# WHAT IS NEEDED:
Please copy out word for word everything from the line containing "Identify the location of contour-label: 312." down to the line containing "coordinates (714, 692).", both of those lines included.

# SOURCE DATA:

========================================================================

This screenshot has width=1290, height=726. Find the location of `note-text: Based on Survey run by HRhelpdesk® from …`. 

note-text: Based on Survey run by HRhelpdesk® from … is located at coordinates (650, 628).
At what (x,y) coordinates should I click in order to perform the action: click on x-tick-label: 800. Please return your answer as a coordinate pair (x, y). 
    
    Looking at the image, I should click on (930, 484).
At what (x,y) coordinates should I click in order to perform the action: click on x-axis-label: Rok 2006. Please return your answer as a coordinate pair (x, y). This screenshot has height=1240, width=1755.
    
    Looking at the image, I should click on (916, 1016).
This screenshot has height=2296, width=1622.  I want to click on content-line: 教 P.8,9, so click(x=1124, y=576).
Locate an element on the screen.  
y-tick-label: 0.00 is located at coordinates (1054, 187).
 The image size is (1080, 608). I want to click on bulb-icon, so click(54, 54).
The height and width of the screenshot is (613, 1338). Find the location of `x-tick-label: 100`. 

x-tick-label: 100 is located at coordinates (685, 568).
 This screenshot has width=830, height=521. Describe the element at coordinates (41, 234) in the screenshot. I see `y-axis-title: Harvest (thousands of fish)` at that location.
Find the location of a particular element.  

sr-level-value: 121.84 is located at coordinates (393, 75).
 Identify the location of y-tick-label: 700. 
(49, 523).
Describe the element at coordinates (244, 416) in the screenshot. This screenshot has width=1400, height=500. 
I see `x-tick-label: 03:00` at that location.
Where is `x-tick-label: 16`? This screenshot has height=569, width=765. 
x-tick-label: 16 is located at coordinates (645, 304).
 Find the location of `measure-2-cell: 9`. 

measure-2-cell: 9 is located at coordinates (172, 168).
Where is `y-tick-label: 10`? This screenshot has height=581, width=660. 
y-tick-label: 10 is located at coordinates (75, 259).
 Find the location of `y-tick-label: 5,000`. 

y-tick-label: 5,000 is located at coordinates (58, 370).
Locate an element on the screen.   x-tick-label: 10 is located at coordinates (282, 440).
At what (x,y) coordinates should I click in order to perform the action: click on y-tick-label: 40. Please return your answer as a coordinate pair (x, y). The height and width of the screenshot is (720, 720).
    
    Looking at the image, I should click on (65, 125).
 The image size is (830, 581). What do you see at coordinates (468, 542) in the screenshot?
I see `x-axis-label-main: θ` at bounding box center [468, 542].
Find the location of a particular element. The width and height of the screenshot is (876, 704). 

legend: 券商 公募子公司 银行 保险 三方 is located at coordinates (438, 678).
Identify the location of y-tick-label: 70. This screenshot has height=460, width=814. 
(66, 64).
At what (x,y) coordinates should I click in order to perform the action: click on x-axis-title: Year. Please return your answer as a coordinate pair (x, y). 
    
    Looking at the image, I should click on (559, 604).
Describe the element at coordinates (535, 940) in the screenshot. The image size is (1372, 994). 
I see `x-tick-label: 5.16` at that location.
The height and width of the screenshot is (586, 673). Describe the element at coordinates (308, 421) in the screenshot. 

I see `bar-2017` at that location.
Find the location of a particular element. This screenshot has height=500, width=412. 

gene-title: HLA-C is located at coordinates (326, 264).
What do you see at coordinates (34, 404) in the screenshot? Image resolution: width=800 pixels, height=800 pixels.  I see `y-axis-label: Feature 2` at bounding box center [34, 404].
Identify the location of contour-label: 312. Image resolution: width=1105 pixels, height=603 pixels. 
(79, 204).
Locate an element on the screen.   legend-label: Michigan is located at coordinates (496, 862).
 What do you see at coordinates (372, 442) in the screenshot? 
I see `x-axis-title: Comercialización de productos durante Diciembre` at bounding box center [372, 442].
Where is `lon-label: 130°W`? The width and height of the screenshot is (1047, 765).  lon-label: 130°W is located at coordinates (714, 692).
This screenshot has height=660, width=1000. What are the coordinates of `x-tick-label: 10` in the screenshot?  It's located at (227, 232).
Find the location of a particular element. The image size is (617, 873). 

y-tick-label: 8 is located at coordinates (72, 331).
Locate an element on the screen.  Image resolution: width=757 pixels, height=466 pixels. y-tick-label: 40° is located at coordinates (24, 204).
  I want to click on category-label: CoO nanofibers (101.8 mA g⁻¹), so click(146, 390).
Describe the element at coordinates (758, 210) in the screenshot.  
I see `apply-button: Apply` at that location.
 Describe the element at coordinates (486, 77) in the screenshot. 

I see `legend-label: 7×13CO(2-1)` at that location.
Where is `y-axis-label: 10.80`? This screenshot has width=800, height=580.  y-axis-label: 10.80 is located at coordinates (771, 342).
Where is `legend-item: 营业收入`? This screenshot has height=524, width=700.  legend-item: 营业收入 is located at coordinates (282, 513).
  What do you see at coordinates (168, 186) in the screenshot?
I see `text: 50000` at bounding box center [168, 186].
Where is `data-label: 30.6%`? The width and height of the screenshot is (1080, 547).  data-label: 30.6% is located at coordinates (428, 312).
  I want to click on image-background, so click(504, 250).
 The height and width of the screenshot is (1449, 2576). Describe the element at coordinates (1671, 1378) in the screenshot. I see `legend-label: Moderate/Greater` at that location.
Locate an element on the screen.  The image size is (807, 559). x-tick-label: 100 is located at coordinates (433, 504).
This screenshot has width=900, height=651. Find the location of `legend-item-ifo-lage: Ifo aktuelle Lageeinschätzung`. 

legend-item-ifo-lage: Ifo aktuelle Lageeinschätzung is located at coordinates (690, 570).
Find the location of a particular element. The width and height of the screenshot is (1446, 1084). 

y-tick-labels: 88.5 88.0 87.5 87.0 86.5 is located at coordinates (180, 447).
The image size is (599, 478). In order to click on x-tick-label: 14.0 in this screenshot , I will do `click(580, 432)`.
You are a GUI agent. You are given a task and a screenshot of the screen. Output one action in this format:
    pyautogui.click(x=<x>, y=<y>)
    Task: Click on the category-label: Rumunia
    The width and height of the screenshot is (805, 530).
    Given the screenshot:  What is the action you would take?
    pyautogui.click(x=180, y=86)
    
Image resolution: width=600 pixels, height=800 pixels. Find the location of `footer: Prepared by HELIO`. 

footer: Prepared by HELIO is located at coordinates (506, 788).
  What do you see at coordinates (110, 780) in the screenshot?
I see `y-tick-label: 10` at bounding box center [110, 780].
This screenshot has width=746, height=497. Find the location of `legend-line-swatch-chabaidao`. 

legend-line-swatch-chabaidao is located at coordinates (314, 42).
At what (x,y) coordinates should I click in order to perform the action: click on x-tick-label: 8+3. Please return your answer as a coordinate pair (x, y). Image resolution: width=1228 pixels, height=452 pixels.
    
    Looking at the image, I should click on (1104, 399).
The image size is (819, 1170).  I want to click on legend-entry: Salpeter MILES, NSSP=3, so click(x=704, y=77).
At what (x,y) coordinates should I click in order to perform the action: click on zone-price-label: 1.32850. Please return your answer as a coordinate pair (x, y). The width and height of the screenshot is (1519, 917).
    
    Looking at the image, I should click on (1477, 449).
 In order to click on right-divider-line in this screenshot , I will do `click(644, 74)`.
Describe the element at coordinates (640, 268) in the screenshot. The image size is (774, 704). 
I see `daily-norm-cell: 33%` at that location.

========================================================================

# SOLUTION TO THIS TASK:
Identify the location of contour-label: 312. Image resolution: width=1105 pixels, height=603 pixels. 
(79, 204).
Locate an element on the screen.   legend-label: Michigan is located at coordinates (496, 862).
 What do you see at coordinates (372, 442) in the screenshot? 
I see `x-axis-title: Comercialización de productos durante Diciembre` at bounding box center [372, 442].
Where is `lon-label: 130°W`? The width and height of the screenshot is (1047, 765).  lon-label: 130°W is located at coordinates (714, 692).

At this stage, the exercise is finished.